例えば、0.5 cm^2の面積を持つ細胞培養インサート上に細胞を培養した場合。

上皮ボルトメーター（例：EVOM2）の抵抗値の読み取り値が300 Ωであったとします。

TEER= 300 Ω × 0.5 cm^2 = 150 Ω- cm^2

EndOhmはEVOM2用に設計されたチャンバーで、取り外し可能なウェルをセットして抵抗測定を行います。このチャンバーには固定位置に電極が配置されており、電極の位置と安定性が組織抵抗の測定に大きな影響を与えます。

EVOM2は、「ブランク」と呼ばれるウェルの最初の抵抗測定値に基づいて動作します。この最初の抵抗測定値には、電極抵抗、電極間隙、および液体媒体の体積とモル濃度による抵抗の合計が含まれています。（電極の電荷差は、EVOM2の極性を反転させて結果を平均化する測定方法によって打ち消されます。）ウェルの連続的な定期測定は、抵抗測定による膜の成長のプロットであり、この抵抗グラフが安定した段階に達すると、膜がコンフルエント（連続的に成長した状態）に達したと言えます。EVOM2システムは、ボルテージクランプアンプやUssingシステムと同様に機能しますが、特別なUssingチャンバーは必要ありません。EVOM2システムはUssingほど正確ではありませんが、その目的は膜がコンフルエントかどうかを判断することであり、詳細な分析を行うことではありません。（EVOM2システムで膜の透過性の一部分析を行うことも可能ですが、絶対値の変化ではなく変化の割合として評価されます。）

EVOM2は、電流が最も抵抗の低いポイントを通るため、まず膜のピンホールや空洞を検出します。STX2の汎用電極は柔軟に曲がり、電極間の間隔を変えることができ、またウェル内で固定せずに動かすことが抵抗誤差を大きくする原因にもなります。一方、EndOhm電極は位置が固定されています。適切に管理され、培地で前処理されると、最も安定した再現性の高い信頼できる抵抗測定値を提供します。中央に配置された同心円状の電極の追加により、膜全体が電流の流れにさらされ、STX2のように端に配置された場合に生じる影の領域がなくなります。（なお、組織の基準となるTEER値が低抵抗の場合、大面積膜の測定が難しくなることがあります。例えば、TEER値が200Ω・cm²の場合、12mmウェルでは同じコンフルエント測定で1.13倍低くなり（176.9Ω）、24mm直径のウェルでは4.52倍低くなり44.2Ωとなります。抵抗値が約100Ωを下回ると、電極の不安定性が増し、測定値が変動しやすくなります。安定した測定のためには、電極の「洗浄」と前処理が不可欠であることがわかっています。）

電極の洗浄は、定期的に酵素洗浄剤（Enzol、Tergazyme）を使用するか、無香料の家庭用漂白剤（3% NaClO）に浸すことから成ります。漂白剤はAg表面をAgClに再コーティングし、蓄積したタンパク質を溶解します。これらの効果は電極の不安定性を引き起こします。酵素洗浄剤は、DMEMのような培地成分によって電極に付着した残留物を安全に除去するための薬剤です。これが蓄積すると、抵抗値が上昇し、不安定になることもあります。

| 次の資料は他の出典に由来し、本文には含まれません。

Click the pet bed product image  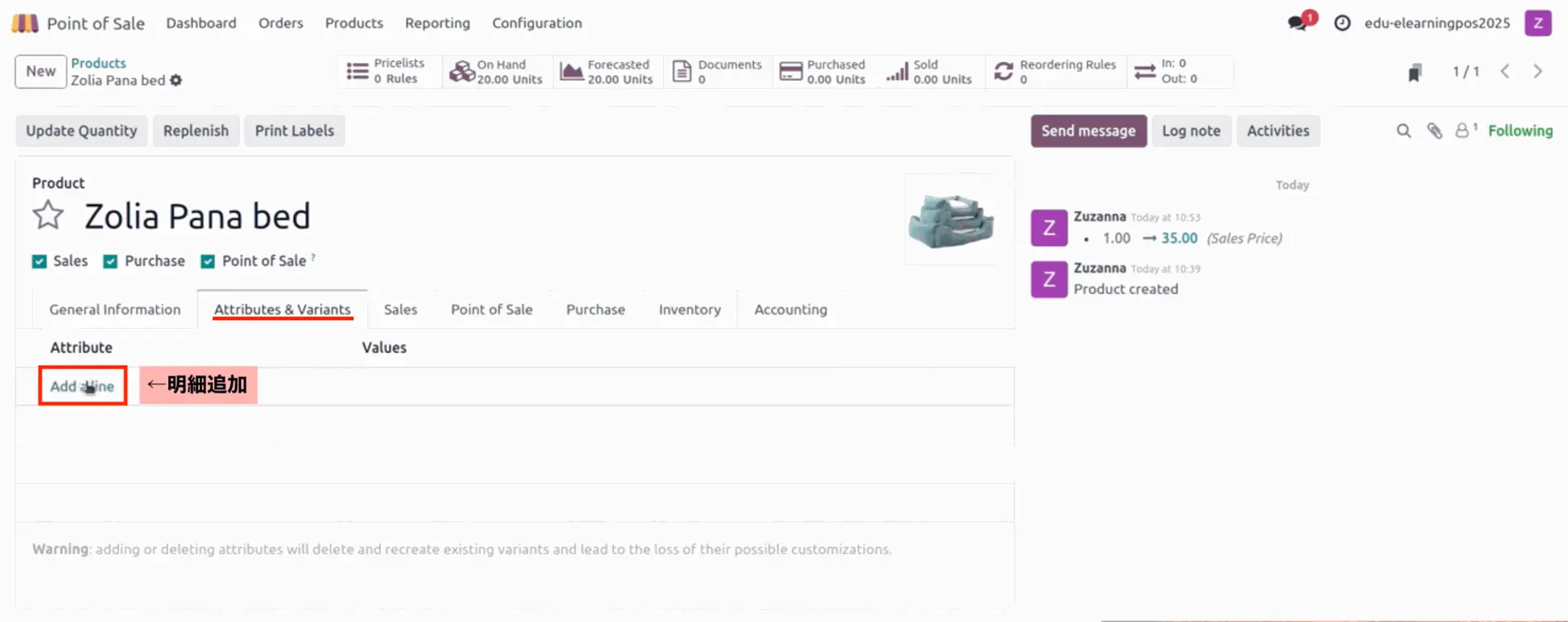(951, 220)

電極の前処理とは、測定媒体に電極を一定時間浸すことで、透過性ペレットから異物の液体が移動するのを促すことです。アルコールはこれらの電極を滅菌するためによく使われますが、アルコールが電極に浸透すると電気抵抗が高くなります。アルコールが電極内部の生理食塩水ベースの媒体とゆっくりと置換されるにつれて、抵抗値の測定結果は徐々に低下する傾向が見られます。

Lab-Trax-4は静かな12ビット、4チャンネルのアナログ-デジタルデータレコーダーで、最大10,000サンプル/秒、または4チャンネルすべてで2500 s/Sのサンプリング速度を持っています。このユニットはUSB2ポートから直接電源供給され、フィールドでのノートパソコンでの携帯用ユニットとして使用できます。ハードウェアには必要に応じて4つのデジタル入力と4つのデジタル出力があります。 LabScribe3ソフトウェアは使いやすく、最新のニーズに対応するために頻繁に更新されています。Microsoftが新しいオペレーティングシステムにアップデートを続ける中、ハードウェアはLabScribeの新しいバージョンでも引き続きサポートされます。また、MacおよびLinuxベースのコンピューターでもサポートされています。STX2を使ってこれらの測定を行う場合、テキスト入力のためにもう一人手が必要になるかもしれません。測定前にMarksフィールドにテキストを入力しておけば、TEERの読み取りが安定したときにEnterキーを押すだけでマークを付けられます。STX100を使用している場合は、手が自由になりメモを取ることができます。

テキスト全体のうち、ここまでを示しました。